[Excerpt from the dataset]
|---|
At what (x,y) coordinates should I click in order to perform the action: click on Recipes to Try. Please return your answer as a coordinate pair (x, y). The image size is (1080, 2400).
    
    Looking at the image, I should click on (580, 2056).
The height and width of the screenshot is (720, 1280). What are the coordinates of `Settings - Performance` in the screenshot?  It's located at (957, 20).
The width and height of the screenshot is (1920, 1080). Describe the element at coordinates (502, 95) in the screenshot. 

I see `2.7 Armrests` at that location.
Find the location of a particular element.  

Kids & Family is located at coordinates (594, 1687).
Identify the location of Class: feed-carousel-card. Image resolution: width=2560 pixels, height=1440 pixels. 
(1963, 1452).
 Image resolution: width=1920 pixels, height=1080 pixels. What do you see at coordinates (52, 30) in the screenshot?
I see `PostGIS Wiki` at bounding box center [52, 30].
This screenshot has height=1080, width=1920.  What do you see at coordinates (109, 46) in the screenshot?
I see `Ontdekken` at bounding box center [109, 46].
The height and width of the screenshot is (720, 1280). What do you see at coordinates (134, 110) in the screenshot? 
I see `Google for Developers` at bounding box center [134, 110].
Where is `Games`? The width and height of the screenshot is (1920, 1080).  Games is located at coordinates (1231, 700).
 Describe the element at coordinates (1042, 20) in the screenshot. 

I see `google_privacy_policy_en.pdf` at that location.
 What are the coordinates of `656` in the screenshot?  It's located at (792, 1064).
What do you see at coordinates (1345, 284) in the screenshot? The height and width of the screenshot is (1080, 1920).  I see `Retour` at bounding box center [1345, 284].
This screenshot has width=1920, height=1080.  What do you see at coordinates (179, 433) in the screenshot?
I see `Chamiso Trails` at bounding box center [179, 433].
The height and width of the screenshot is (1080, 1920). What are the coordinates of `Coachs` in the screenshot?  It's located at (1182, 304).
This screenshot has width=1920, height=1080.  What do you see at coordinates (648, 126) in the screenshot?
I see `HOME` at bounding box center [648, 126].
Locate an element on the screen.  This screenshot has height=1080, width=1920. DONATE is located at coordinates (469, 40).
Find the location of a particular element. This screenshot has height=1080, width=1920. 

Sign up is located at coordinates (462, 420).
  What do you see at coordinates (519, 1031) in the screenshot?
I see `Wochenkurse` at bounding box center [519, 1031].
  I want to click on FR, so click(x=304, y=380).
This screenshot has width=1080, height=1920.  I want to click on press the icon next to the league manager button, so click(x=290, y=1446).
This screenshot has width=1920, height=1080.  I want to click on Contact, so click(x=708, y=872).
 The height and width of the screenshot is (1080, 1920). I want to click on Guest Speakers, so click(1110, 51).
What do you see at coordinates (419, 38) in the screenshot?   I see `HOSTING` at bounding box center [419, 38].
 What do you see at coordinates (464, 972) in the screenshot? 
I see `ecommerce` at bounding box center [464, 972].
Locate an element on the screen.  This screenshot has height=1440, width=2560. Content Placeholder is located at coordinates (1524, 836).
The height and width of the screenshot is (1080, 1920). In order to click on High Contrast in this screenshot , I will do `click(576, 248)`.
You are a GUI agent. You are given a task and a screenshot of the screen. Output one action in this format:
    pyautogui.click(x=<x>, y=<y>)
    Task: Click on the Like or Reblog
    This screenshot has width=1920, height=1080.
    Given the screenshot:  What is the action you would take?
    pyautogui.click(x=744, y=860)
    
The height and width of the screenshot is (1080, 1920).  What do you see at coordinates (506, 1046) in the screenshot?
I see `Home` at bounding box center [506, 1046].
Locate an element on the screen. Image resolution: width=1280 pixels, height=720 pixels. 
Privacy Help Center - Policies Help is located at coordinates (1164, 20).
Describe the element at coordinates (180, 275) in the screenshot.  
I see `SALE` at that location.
|---|
**Requirements**
Please copy out all of the data above word for word, with every line in its original order.

**Output**
At what (x,y) coordinates should I click in order to perform the action: click on Recipes to Try. Please return your answer as a coordinate pair (x, y). The image size is (1080, 2400).
    
    Looking at the image, I should click on (580, 2056).
The height and width of the screenshot is (720, 1280). What are the coordinates of `Settings - Performance` in the screenshot?  It's located at (957, 20).
The width and height of the screenshot is (1920, 1080). Describe the element at coordinates (502, 95) in the screenshot. 

I see `2.7 Armrests` at that location.
Find the location of a particular element.  

Kids & Family is located at coordinates (594, 1687).
Identify the location of Class: feed-carousel-card. Image resolution: width=2560 pixels, height=1440 pixels. 
(1963, 1452).
 Image resolution: width=1920 pixels, height=1080 pixels. What do you see at coordinates (52, 30) in the screenshot?
I see `PostGIS Wiki` at bounding box center [52, 30].
This screenshot has height=1080, width=1920.  What do you see at coordinates (109, 46) in the screenshot?
I see `Ontdekken` at bounding box center [109, 46].
The height and width of the screenshot is (720, 1280). What do you see at coordinates (134, 110) in the screenshot? 
I see `Google for Developers` at bounding box center [134, 110].
Where is `Games`? The width and height of the screenshot is (1920, 1080).  Games is located at coordinates (1231, 700).
 Describe the element at coordinates (1042, 20) in the screenshot. 

I see `google_privacy_policy_en.pdf` at that location.
 What are the coordinates of `656` in the screenshot?  It's located at (792, 1064).
What do you see at coordinates (1345, 284) in the screenshot? The height and width of the screenshot is (1080, 1920).  I see `Retour` at bounding box center [1345, 284].
This screenshot has width=1920, height=1080.  What do you see at coordinates (179, 433) in the screenshot?
I see `Chamiso Trails` at bounding box center [179, 433].
The height and width of the screenshot is (1080, 1920). What are the coordinates of `Coachs` in the screenshot?  It's located at (1182, 304).
This screenshot has width=1920, height=1080.  What do you see at coordinates (648, 126) in the screenshot?
I see `HOME` at bounding box center [648, 126].
Locate an element on the screen.  This screenshot has height=1080, width=1920. DONATE is located at coordinates (469, 40).
Find the location of a particular element. This screenshot has height=1080, width=1920. 

Sign up is located at coordinates (462, 420).
  What do you see at coordinates (519, 1031) in the screenshot?
I see `Wochenkurse` at bounding box center [519, 1031].
  I want to click on FR, so click(x=304, y=380).
This screenshot has width=1080, height=1920.  I want to click on press the icon next to the league manager button, so click(x=290, y=1446).
This screenshot has width=1920, height=1080.  I want to click on Contact, so click(x=708, y=872).
 The height and width of the screenshot is (1080, 1920). I want to click on Guest Speakers, so click(1110, 51).
What do you see at coordinates (419, 38) in the screenshot?   I see `HOSTING` at bounding box center [419, 38].
 What do you see at coordinates (464, 972) in the screenshot? 
I see `ecommerce` at bounding box center [464, 972].
Locate an element on the screen.  This screenshot has height=1440, width=2560. Content Placeholder is located at coordinates (1524, 836).
The height and width of the screenshot is (1080, 1920). In order to click on High Contrast in this screenshot , I will do `click(576, 248)`.
You are a GUI agent. You are given a task and a screenshot of the screen. Output one action in this format:
    pyautogui.click(x=<x>, y=<y>)
    Task: Click on the Like or Reblog
    This screenshot has width=1920, height=1080.
    Given the screenshot:  What is the action you would take?
    pyautogui.click(x=744, y=860)
    
The height and width of the screenshot is (1080, 1920).  What do you see at coordinates (506, 1046) in the screenshot?
I see `Home` at bounding box center [506, 1046].
Locate an element on the screen. Image resolution: width=1280 pixels, height=720 pixels. 
Privacy Help Center - Policies Help is located at coordinates (1164, 20).
Describe the element at coordinates (180, 275) in the screenshot.  
I see `SALE` at that location.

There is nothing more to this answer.